However, we still appreciate a good meal, and this flavorful, colorful dish will turn heads and tantalize taste buds. This salad is the real deal. I'm sorry my photos don't do it justice.
Portabella Mushroom and Asparagus Salad
- 4 large portabella mushrooms, stems removed (used baby portabella mushrooms because they were less expensive.)

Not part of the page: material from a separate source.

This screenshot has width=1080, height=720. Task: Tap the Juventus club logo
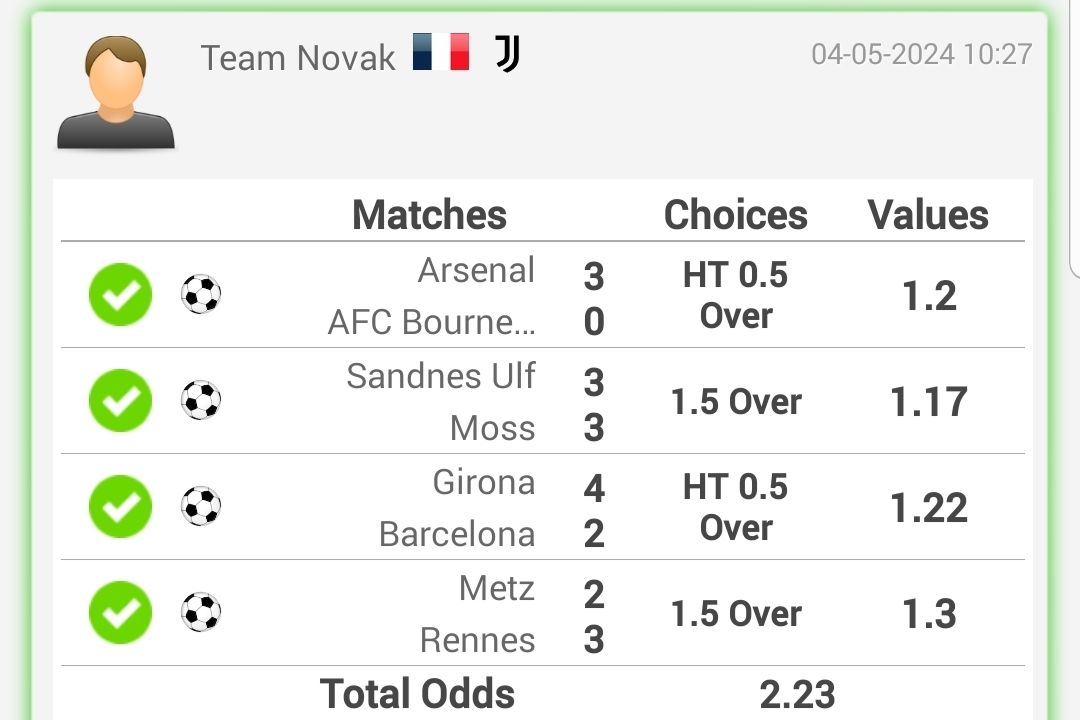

- 1 bunch fresh asparagus, tough ends removed
- 1 point grape tomatoes, halved (I used cherry tomatoes).
- 3 tablespoons olive oil
- 2 tablespoons fresh lemon juice
- 1 teaspoon Greek seasoning blend (I just seasoned with salt and pepper because I didn't have any Greek seasoning, but I've included a recipe for this seasoning, which I didn't make because I didn't have any dried mint.)
- Brush mushrooms, asparagus, and tomatoes with olive oil.
- Grill mushrooms until tender, 10 to 12 minutes, turning occasionally. Cut mushrooms into thin strips; place in a medium bowl.
- Grill asparagus 3 to 4 minutes, turn occasionally. Cut asparagus into 2-inch lengths; add to mushrooms in bowl.
- Grill tomatoes, cut side down, 3 minutes. Add to mushrooms and asparagus in bowl.
- Drizzle lemon juice over vegetables; sprinkle with Greek seasoning, tossing gently to coats.
- 1 1/2 teaspoons dried oregano
- 1 teaspoon dried mint
- 1 teaspoon dried thyme
- 1/2 teaspoon dried basil
- 1/2 teaspoon dried marjoram
- 1/2 teaspoon dried minced onion
- 1/4 teaspoon dried minced garlic
- In a small bowl, combine all ingredients. Store in an airtight container in a cool dry place for up to 6 months.